**QUESTIONS TO ANSWER:**
[a] From the text on Washington, D.C. homicide counts, list each year for which a citywide homicide total is given, along with that total.
[b] Extend the text on Washington, D.C. homicide counts, picking up after its final sentence.

**SOURCE TEXT:**
►

How does DC homicide count in Nov 2025 compare to same months in 2020-2024?
Executive summary
Washington, D.C.'s homicide totals fell sharply in 2025 — the Metropolitan Police Department reports 127–128 homicides for the year versus 187 in 2024 and 274 in 2023 — a decline that implies most months in 2025, including November, were lower than comparable months in the peak-pandemic years (2020–2023) and 2024 overall [1] [2]. However, the sources provided do not publish month-by-month November tallies; therefore any definitive statement about the precise number of homicides in November 2025 versus November 2020–2024 requires querying the MPD or the DC open data incident-level dataset [3] [4].
1. Why the year totals matter — and what they show about November by implication
Citywide year-end totals reported by MPD and compiled by local outlets show a steep two-year decline: 274 homicides in 2023, 187 in 2024 and roughly 127–128 in 2025, a roughly 32 percent drop from 2024 to 2025 [1] [2] [5]. If homicides were distributed roughly evenly across months, November 2025 would almost certainly be below November counts in 2023 and 2024 and below many months in 2020–2021 when homicide rates surged nationally — but that inference is probabilistic, not a month-specific fact drawn from the cited sources [6].
2. What the available datasets can and cannot tell a researcher right now
The MPD “District Crime Data at a Glance” page posts year-end figures and is the official municipal summary, and the DC Open Data “Crime Incidents in 2025” dataset supplies incident-level records that can be filtered by date to generate a precise November count [3] [4]. None of the news reports or summaries supplied here, however, publish the isolated November 2025 tally or a table of Novembers 2020–2024; therefore a direct month-to-month numeric comparison cannot be verified from these sources alone [3] [4].

◄

**EXCERPTED DATA:**
►

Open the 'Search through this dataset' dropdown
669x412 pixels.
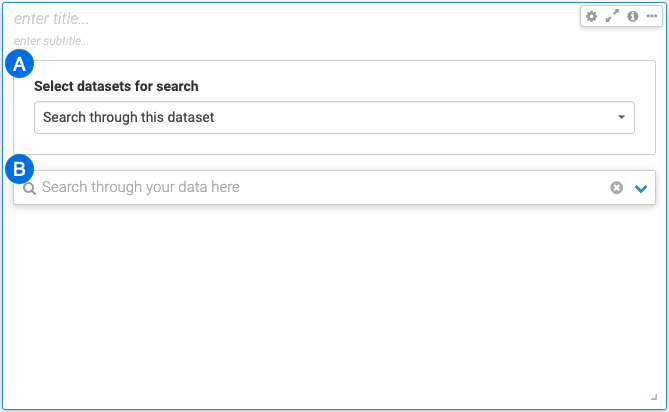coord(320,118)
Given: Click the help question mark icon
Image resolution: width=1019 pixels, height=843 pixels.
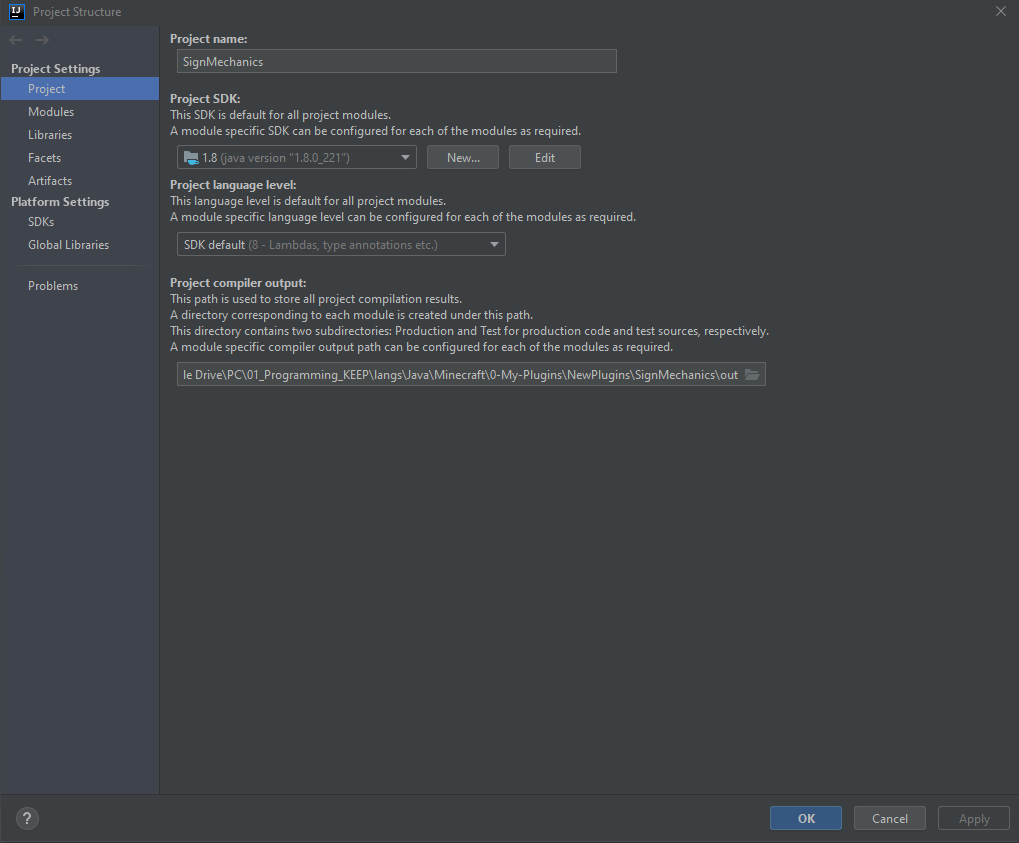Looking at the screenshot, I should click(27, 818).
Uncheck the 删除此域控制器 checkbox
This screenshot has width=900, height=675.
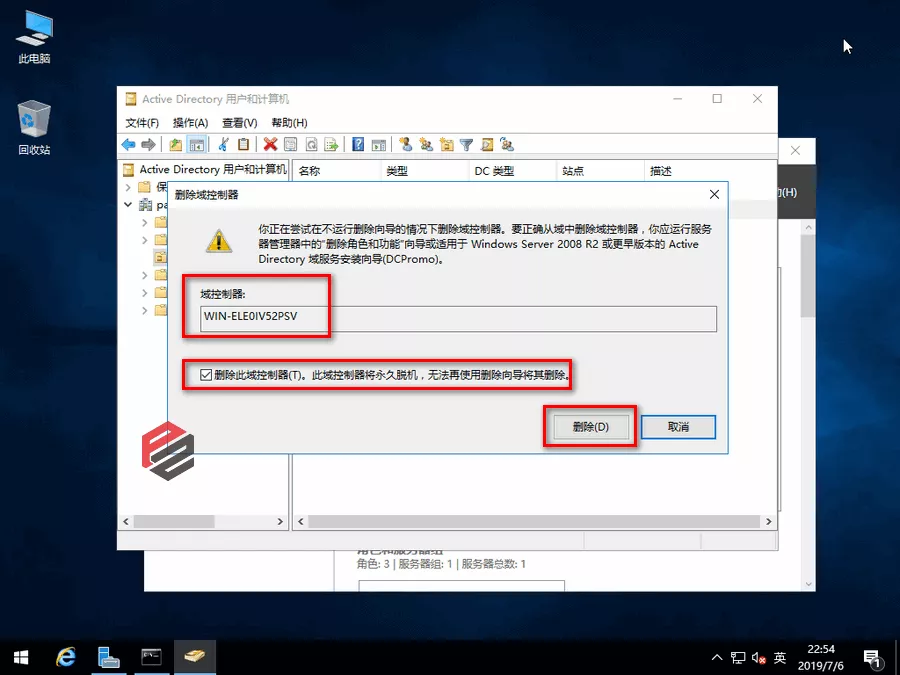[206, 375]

◄

**ANSWERS TO THE PROBLEMS:**
[a]
2023: 274
2024: 187
2025: 127–128

[b]
3. Context: national trends and local explanations that shape November comparisons
Nationally, 2025 saw a substantial drop in murders — roughly 20 percent fewer than 2024 according to the Real-Time Crime Index — a trend mirrored in many big cities, and local officials cite improved clearance rates and arrests as contributing factors in D.C. [7] [8] [2]. Those dynamics mean lower November counts in 2025 are plausible compared with the COVID-era spike months in 2020–2021 and compared with 2024’s higher monthly averages, but this is an inferential context rather than an exact month-by-month accounting drawn from the supplied reporting [7] [6].
4. Disputes over data integrity and how they affect confidence in a November comparison
Skeptics and some political actors have questioned MPD statistics and raised allegations of misclassification or politically motivated presentation of crime totals, a debate cited in national coverage and local commentary; federal scrutiny and partisan accusations mean independent verification from incident-level open data is important before drawing firm conclusions about a single month like November 2025 [8] [9] [10]. The open-data route (MPD incident feeds and the DC open dataset) is the recommended method to resolve those disputes because it allows month-and-year filtering and cross-checking against published year-to-date summaries [4] [3].
5. Practical next steps for a definitive November-to-November comparison
To produce an exact comparison of November 2025 to November 2020–2024, extract homicide incidents from the DC open-data crime incidents dataset filtered by offense type and by date for each November in 2020–2025; corroborate totals against MPD’s monthly or year-end breakdowns if available and note any differences that could stem from post-hoc reclassifications [4] [3]. Given the large, documented annual declines in 2025, the most likely outcome of that query will be fewer homicides in November 2025 than in Novembers of 2023 and 2024 and likely fewer than the pandemic surge months, but the exact counts require the incident-level query described [1] [2] [6].